If the filing person has previously filed a
statement on Schedule 13G to report the acquisition
which is the subject of this Schedule 13D, and is
filing this schedule because of Rule 13d-1(b)(3) or
(4), check the following box [  ].

Check the following box if a fee is being paid with
the statement [  ].  (A fee is not required only if
the reporting person:  (1) has a previous statement
on file reporting beneficial ownership of more than
five percent of the class of securities described in
Item 1; and (2) has filed no amendment subsequent
thereto reporting beneficial ownership of less than
five percent of such claim.  (See Rule 13d-7).


                 Page 1 of 10 Pages

<PAGE>


CUSIP No.   552978 10 7


Response to Question  1:  Atlantic Richfield Company
                          23-0371610 (IRS Employer
                          Identification Number)

Response to Question  2:  Not Applicable

Response to Question  3:  SEC USE ONLY

Response to Question  4:  WC

Response to Question  5:  Not Applicable

Response to Question  6:  Delaware

Response to Question  7:  39,921,400

Response to Question  8:  0

Response to Question  9:  39,921,400

Response to Question 10:  0

Response to Question 11:  39,921,400

Response to Question 12:  Does not include an aggregate of
                          3,801 shares owned by certain
                          executive officers and directors of
                          ARCO; [see Schedule I attached hereto]

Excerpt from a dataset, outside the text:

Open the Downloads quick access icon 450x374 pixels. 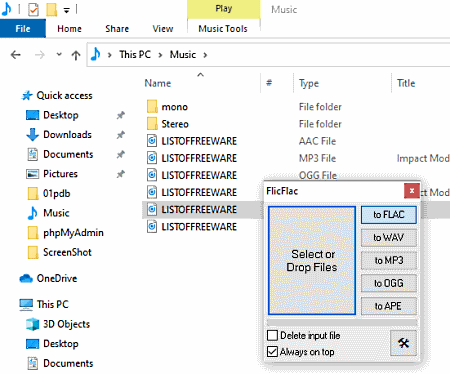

Response to Question 13:  49.90%

Response to Question 14:  CO


                 Page 2 of 10 Pages

<PAGE>



This Amendment No. 4 amends and restates the
statement on Schedule 13D dated March 15, 1989, as
amended through April 24, 1989, (the "Statement")
relating to the Common Stock of Lyondell
Petrochemical Company, a Delaware corporation
("Lyondell"), par value $1 per share ("Lyondell
Common Stock").


Item 1.  Security and Issuer.

The principal executive office of Lyondell is 1221
McKinney Street, Suite 1600, Houston, TX  77010.
The Statement relates to the 39,921,400 shares of
Lyondell Common Stock currently owned by Atlantic
Richfield Company, a Delaware corporation ("ARCO").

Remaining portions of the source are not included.